---- TEKS YANG DITAMPILKAN

Menuju konten utama

Alasan Warga Pulau Pari Gugat PT Holcim ke Pengadilan Swiss

Warga Pulau Pari, Kepulauan Seribu, Jakarta, menggugat PT Holcim karena berkontribusi besar terhadap dampak krisis iklim.

Alasan Warga Pulau Pari Gugat PT Holcim ke Pengadilan Swiss
Warga Pulau Pari, Kepulauan Seribu melakukan aksi di depan Balai Kota DKI Jakarta, Senin (26/3/2018). ANTARA FOTO/Rivan Awal Lingga

tirto.id - Wahana Lingkungan Hidup (WALHI) menyebutkan alasan perusahaan semen PT Holcim digugat ke Pengadilan Swiss oleh warga Pulau Pari, Kepulauan Seribu, Jakarta, karena berkontribusi besar terhadap dampak krisis iklim.

Terdapat empat warga Pulau Pari yang menggugat, yakni Bobby, Arif, Edi dan Asmania. Mereka menggugat karena saat ini Pulau Pari dilanda banjir rob akibat krisis iklim.

"Warga Pulau Pari menggugat PT Holcim atas kontribusinya terhadap dampak krisis iklim yang mengancam pulau dan penghidupannya," kata Kepala Divisi Kajian Hukum Lingkungan Walhi Nasional, Puspa Dewy di Kantor Walhi, Rabu (12/9/2022).

Dewy menjelaskan PT Holcim merupakan perusahaan industri semen yang komponen utama dari produksi beton yang memiliki implikasi signifikan terhadap iklim.

Saat ini, kata Dewy, Holcim mengoperasikan 266 pabrik semen dan stasiun penggilingan di seluruh dunia. Perusahaan tersebut merupakan pemimpin pasar global untuk industri semen.

Merujuk dari penelitian yang dilakukan oleh HEKS/EPER, menunjukan bahwa antara tahun 1950 hingga 2020, Holcim telah memproduksi lebih dari 7 miliar ton semen. Pada 2021, perusahaan ini memproduksi 200 juta ton semen.

Produksi semen untuk bahan pembuatan beton ini setidaknya telah melepaskan karbondioksida dalam kuantitas yang cukup besar. Menurut Dewy, industri ini bertanggung jawab atas sekitar 8 persen emisi global CO2 tahunan.

Dwey mengatakan hal tersebut sebagai bahan paling destruktif di bumi, sejajar dengan perusahaan-perusahaan industri batu bara, minyak bumi, dan gas sebagai kontributor emisi utama di dunia. Oleh karena itu, mereka dijuluki sebagai carbon major.

Merujuk hasil studi yang dilakukan oleh Institut Akuntabilitas Iklim, 70 persen dari keseluruhan sejarah emisi CO2 industri dapat ditelusuri kembali ke aktivitas 108 perusahaan penyumbang emisi dunia. Oleh karena itu, Dewy menilai mereka memikul tanggung jawab besar atas pemanasan global dan konsekuensinya.

--------
---- CUPLIKAN CATATAN

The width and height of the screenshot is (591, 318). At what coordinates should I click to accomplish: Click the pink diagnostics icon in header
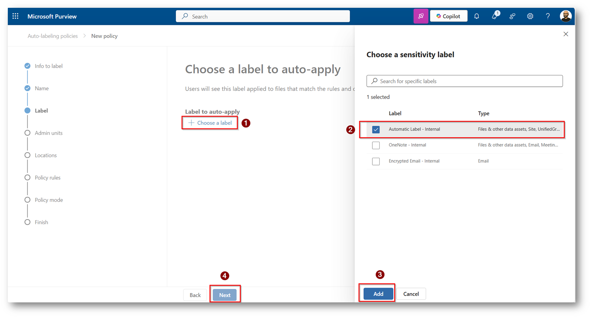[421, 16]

--------
---- CUPLIKAN CATATAN

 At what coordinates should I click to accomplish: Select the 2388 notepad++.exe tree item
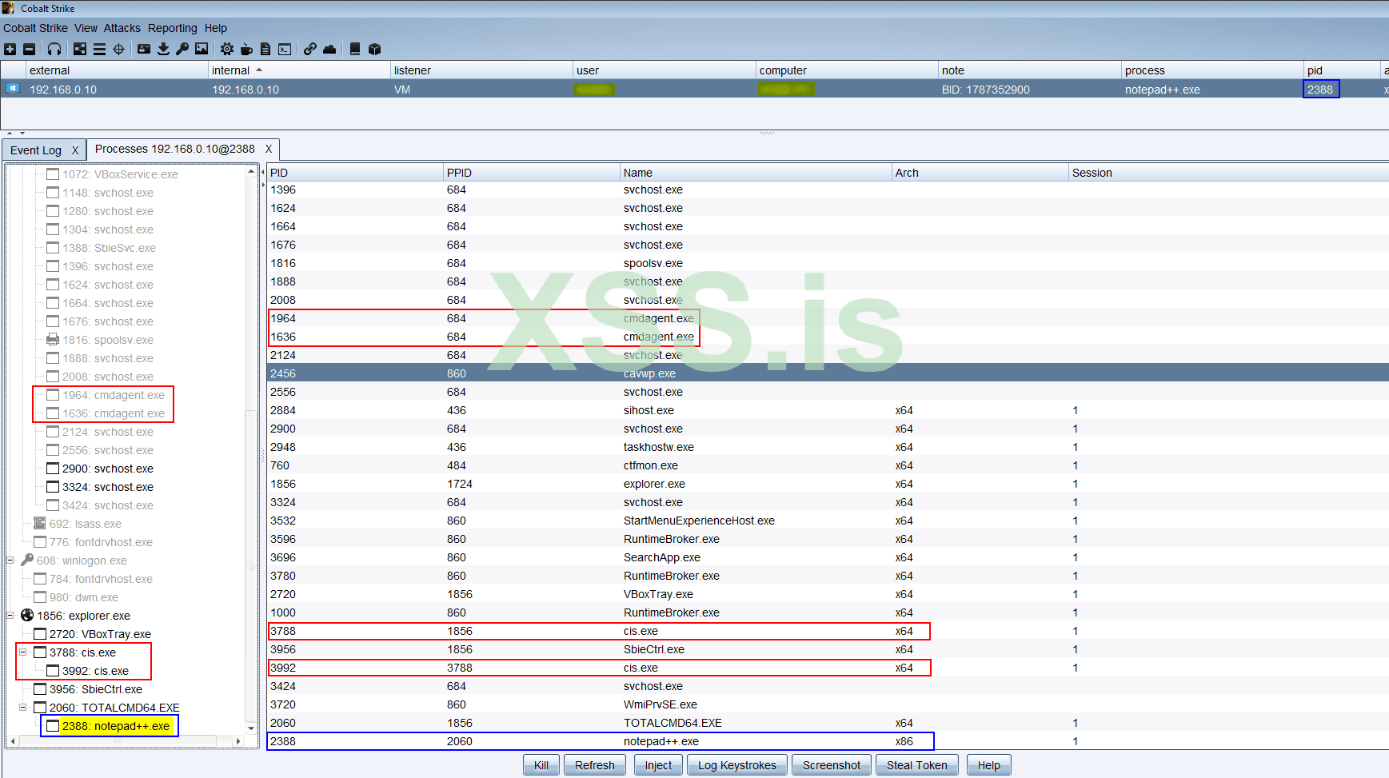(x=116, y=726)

--------

DAFTAR TUGAS →
1. Ringkas paragraf dalam teks yang ditampilkan yang diawali "Merujuk dari penelitian yang dilakukan oleh HEKS/EPER" menjadi satu kalimat yang lebih pendek tanpa menghilangkan fakta utamanya.
2. Menurut teks yang ditampilkan, berapa jumlah pabrik semen dan stasiun penggilingan yang kini dioperasikan Holcim di seluruh dunia?
3. Ulangi kata demi kata bagian teks yang ditampilkan di antara "Menuju konten utama" dan "Holcim karena berkontribusi besar terhadap dampak krisis iklim.", termasuk kedua bagian itu.
Catatan-catatan di atas tidak dibutuhkan.

JAWABAN TIAP TUGAS →
1. Menurut penelitian HEKS/EPER, Holcim memproduksi lebih dari 7 miliar ton semen pada 1950–2020 dan 200 juta ton semen pada 2021.

2. Holcim mengoperasikan 266 pabrik semen dan stasiun penggilingan.

3.
Menuju konten utama

Alasan Warga Pulau Pari Gugat PT Holcim ke Pengadilan Swiss

Warga Pulau Pari, Kepulauan Seribu, Jakarta, menggugat PT Holcim karena berkontribusi besar terhadap dampak krisis iklim.